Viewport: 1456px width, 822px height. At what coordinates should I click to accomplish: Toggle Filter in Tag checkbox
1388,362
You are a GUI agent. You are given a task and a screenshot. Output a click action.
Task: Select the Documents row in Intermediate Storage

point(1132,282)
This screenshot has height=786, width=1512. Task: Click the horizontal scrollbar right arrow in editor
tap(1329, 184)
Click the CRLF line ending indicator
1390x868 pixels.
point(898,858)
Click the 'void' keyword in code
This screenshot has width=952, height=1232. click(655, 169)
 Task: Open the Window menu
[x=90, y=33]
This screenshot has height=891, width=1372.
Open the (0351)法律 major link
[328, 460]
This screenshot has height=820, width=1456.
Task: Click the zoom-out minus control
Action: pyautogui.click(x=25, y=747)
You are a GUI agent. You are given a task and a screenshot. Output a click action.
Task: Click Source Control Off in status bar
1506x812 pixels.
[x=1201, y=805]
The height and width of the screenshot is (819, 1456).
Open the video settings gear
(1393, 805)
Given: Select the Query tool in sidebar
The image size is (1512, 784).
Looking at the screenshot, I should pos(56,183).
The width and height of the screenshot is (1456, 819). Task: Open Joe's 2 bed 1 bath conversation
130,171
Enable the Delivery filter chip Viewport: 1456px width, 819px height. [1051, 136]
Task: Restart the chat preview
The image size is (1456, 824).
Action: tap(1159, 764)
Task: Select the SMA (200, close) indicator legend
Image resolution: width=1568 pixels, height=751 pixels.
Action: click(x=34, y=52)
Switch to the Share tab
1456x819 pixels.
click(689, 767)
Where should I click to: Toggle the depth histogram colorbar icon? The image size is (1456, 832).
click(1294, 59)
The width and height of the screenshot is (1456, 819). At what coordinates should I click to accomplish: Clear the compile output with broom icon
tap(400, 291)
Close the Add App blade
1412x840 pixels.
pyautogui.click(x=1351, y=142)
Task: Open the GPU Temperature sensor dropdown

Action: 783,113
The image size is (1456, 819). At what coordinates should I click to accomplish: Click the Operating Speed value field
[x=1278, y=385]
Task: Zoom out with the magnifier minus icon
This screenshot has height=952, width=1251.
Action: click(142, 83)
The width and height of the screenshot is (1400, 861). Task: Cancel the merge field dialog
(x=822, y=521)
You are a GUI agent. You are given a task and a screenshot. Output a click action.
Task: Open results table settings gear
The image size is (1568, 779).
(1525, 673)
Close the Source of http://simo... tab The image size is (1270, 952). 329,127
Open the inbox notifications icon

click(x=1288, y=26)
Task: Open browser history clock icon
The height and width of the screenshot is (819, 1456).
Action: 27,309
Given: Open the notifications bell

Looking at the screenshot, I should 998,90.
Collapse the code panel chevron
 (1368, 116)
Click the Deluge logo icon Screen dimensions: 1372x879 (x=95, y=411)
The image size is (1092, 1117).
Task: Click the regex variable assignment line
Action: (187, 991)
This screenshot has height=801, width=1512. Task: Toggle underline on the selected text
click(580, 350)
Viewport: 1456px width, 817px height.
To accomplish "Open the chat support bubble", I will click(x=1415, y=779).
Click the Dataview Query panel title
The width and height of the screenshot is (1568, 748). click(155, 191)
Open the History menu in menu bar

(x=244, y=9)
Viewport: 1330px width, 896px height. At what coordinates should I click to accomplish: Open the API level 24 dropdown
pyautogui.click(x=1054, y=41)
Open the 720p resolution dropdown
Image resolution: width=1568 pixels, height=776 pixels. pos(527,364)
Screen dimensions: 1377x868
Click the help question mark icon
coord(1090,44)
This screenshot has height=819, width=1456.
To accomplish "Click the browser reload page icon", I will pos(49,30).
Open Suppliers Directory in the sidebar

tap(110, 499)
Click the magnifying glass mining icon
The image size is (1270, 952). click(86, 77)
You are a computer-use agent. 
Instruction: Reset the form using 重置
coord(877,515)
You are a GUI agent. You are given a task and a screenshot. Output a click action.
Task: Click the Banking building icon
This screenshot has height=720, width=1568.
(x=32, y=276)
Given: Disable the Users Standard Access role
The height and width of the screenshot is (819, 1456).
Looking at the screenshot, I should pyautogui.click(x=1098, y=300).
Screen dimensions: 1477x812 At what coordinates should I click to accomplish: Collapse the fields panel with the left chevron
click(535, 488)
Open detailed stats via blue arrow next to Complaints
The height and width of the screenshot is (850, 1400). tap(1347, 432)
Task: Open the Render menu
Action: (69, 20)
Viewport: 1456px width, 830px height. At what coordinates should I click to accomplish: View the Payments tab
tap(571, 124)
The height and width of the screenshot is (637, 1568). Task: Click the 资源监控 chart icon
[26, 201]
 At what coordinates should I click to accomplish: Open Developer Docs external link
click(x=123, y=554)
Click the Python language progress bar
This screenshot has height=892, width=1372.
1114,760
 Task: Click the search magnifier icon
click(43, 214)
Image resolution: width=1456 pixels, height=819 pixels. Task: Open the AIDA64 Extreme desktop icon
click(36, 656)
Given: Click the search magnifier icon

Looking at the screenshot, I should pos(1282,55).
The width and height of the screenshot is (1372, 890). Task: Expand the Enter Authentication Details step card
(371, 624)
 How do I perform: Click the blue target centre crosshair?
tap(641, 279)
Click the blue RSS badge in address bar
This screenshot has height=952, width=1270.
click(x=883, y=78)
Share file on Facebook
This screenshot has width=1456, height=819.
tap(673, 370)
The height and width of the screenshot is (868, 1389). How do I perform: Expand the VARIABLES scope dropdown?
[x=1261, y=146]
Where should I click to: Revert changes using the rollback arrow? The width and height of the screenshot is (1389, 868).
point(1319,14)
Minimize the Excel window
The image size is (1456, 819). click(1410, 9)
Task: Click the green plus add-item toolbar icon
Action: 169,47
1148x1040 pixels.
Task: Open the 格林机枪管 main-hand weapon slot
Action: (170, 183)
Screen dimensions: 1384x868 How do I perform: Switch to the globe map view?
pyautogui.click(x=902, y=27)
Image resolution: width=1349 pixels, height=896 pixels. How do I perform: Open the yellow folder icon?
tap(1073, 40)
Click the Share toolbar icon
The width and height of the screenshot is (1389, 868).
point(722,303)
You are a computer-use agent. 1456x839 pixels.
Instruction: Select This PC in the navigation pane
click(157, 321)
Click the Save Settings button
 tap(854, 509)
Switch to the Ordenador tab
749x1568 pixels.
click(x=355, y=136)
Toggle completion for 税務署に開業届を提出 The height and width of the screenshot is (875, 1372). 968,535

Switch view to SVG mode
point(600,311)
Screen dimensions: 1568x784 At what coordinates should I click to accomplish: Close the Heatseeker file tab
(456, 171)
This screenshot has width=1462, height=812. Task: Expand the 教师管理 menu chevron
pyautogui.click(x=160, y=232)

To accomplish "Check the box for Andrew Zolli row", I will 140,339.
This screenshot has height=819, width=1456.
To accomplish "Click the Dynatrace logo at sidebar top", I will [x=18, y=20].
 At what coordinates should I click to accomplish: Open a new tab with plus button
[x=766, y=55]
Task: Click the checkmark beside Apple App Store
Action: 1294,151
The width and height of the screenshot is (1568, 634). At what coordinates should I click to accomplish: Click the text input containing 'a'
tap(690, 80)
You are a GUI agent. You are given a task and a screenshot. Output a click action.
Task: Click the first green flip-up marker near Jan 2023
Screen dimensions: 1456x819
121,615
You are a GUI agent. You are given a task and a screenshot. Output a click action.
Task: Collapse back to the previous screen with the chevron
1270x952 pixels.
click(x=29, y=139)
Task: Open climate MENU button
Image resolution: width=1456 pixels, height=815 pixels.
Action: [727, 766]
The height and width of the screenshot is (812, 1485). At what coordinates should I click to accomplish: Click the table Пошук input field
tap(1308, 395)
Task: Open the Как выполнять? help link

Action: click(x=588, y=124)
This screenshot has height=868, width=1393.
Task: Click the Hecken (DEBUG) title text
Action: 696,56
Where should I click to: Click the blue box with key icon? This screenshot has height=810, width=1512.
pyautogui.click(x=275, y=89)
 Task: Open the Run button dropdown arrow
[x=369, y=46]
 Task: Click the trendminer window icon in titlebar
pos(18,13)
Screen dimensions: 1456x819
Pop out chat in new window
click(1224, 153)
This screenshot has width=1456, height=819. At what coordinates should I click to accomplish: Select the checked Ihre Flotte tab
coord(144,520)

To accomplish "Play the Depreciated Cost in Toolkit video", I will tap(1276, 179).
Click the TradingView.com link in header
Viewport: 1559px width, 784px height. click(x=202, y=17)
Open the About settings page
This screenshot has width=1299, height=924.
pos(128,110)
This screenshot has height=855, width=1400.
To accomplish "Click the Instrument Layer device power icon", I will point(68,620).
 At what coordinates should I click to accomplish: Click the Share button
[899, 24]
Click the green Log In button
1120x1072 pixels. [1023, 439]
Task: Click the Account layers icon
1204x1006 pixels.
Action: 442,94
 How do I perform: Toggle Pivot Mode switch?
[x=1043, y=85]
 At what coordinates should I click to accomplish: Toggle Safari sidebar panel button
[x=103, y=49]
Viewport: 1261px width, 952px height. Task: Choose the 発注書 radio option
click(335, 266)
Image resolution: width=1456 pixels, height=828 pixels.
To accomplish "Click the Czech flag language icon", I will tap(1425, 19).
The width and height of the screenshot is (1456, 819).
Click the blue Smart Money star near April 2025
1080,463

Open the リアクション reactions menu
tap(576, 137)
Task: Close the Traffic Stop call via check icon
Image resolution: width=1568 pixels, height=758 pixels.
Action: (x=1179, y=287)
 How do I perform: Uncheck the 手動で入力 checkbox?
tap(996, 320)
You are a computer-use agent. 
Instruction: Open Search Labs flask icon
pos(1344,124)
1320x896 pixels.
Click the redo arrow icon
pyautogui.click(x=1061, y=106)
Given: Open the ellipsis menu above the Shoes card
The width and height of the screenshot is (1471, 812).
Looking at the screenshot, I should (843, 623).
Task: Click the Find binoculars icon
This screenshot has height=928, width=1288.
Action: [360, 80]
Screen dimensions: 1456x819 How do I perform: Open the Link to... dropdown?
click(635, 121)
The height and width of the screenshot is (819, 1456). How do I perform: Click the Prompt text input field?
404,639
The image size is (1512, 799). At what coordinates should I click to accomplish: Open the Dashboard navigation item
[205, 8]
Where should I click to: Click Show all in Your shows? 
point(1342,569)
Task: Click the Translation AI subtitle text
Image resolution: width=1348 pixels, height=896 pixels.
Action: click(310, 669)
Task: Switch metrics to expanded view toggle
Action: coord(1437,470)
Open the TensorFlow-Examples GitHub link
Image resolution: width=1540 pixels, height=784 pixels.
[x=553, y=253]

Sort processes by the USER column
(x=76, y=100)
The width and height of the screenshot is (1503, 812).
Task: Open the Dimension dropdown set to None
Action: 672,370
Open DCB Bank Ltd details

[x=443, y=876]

§ §

▸ PROBLEM TO WORK ON: Go line by line through the data above and report each one that holds the string "indicator".

▸ TASK SOLUTION:
Click the CRLF line ending indicator
Task: Select the SMA (200, close) indicator legend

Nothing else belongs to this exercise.